Member of the Tennessee House of Representatives from the 32nd district
- Incumbent
- Assumed office January 10, 2023
- Preceded by: Kent Calfee

Personal details
- Born: December 10, 1963 (age 62) Rockwood, Tennessee, U.S.
- Party: Republican
- Education: Liberty University (BS, MA) University of Tennessee (MBA)
- Website: House website Campaign website

= Monty Fritts =

American politician (born 1963)

Monty Fritts (born December 10, 1963) is an American politician. A member of the Republican Party, he represents the 32nd district in the Tennessee House of Representatives.

== Education ==
Fritts graduated from Roane County High School in 1982. He holds a Bachelor of Science in Business & Chemistry and a Master of Arts in Theological Studies from Liberty University. He has a Master of Business Administration from the University of Tennessee.

==Career==

Fritts is an Army veteran and worked in the nuclear industry.

=== Political service ===
In August 2022, Fritts defeated Teresa Pesterfield Kirkham, Keaton Bowman, Donnie Hall and Randy Childs in the Republican primary election for the 32nd district of the Tennessee House of Representatives. In November 2022, he defeated Jan Hahn in the general election. He succeeded Kent Calfee.

On April 5, 2023, weeks after the 2023 Nashville school shooting, he voted to move a bill forward to arm teachers.

On April 11, 2024, Fritts was one of only two house members who voted against bills SB 1917 and HB 2041 that would ban marriage between biological first cousins, calling it a Democratic insult to Tennesseans. The bills were subsequently approved by the House and Senate.

In 2024, Fritts sponsored a state bill (SB 2691) banning geoengineering, which was widely criticised as being influenced by the chemtrails conspiracy theory.

In 2025, Fritts authored HJR 51, which encouraged Tennesseans to join in a non-mandatory time of prayer and intermittent fasting from July 1 to July 31 each year to heal society in response to violence, drug addiction, and family breakdowns.

On September 8, 2025, Fritts announced his candidacy for the Republican nomination in the 2026 Tennessee gubernatorial election.
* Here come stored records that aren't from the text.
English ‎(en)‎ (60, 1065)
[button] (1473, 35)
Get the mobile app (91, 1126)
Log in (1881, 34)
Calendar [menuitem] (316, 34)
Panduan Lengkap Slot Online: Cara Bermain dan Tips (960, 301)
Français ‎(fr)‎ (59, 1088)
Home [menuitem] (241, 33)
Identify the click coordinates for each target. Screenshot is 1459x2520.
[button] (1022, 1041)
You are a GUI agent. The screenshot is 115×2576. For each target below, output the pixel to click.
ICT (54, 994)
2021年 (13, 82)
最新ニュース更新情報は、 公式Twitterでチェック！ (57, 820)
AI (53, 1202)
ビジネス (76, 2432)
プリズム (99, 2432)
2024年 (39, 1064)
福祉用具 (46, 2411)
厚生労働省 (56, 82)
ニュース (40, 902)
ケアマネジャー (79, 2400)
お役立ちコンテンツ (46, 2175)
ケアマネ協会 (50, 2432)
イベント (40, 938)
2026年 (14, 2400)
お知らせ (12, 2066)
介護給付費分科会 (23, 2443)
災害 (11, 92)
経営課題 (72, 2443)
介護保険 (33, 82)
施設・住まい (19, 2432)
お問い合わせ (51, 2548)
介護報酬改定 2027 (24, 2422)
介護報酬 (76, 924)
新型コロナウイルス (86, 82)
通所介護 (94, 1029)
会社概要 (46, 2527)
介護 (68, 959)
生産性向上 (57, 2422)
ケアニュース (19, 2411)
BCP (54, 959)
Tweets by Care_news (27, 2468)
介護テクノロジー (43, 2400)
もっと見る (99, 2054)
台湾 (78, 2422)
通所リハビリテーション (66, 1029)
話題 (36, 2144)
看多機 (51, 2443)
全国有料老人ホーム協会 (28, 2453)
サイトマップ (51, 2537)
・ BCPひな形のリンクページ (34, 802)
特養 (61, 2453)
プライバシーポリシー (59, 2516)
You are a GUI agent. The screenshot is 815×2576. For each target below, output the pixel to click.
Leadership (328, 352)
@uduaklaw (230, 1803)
=== Political positions ===

Fritts advocates for shrinking state government, cutting spending, and ending "corporate welfare". He was one of the several Republicans from rural districts that voted against the private-school voucher program championed by governor Bill Lee in 2025 and 2026. He has pledged to eliminate the program if elected governor.

Fritts criticized state officials for appealing court rulings that could overturn restrictions like the "intent to go armed" law and guns-in-parks prohibition. He supports legal protections for firearms manufacturers to protect them from lawsuits, describing this as a means to boost Tennessee's role as an "arsenal of the Republic".

Fritts has been very critical of the Tennessee Department of Transportation's management of the state highway system, particularly the slow pace of road projects. He also believes that corporate welfare deals in Tennessee have severely siphoned off resources from the state's roads, leading to a decline in their quality.

Fritts campaigns against what he describes as "celebrity politicians" and D.C. elites. He promotes "Godly values" and "creationist worldview". He led the passage of House Joint Resolution 51, encouraging Tennesseans to join in a time of prayer and intermittent fasting from July 1 to July 31 each year.

In January 2026, Fritts gained national attention for calling for the execution of the parents of transgender children. Fritts stated: "I think that anyone who would try to disfigure a child through hormones or surgery, you might be eligible to capital punishment."

Fritts self-identifies as a Christian nationalist. In May 2026, Fritts again gained attention for saying he would like to ban the beliefs of Islam, along with Buddhism, Hinduism, and "other pagan religions," from being practiced in the state of Tennessee. He also stated he would outlaw same-sex marriage and criminalize some sexual acts between consenting adults of the same sex. Fritts additionally said he would criminalize abortion in all cases, including pregnancies resulting from rape, and compared the punishment to that given to murderers. He also said he opposes allowing rape victims access to the morning-after pill. In late July 2026, he stood by his previous statements and pledged to ban mosques and "other non-Christian religions" if elected governor. He also argued that the First Amendment does not apply to state governments.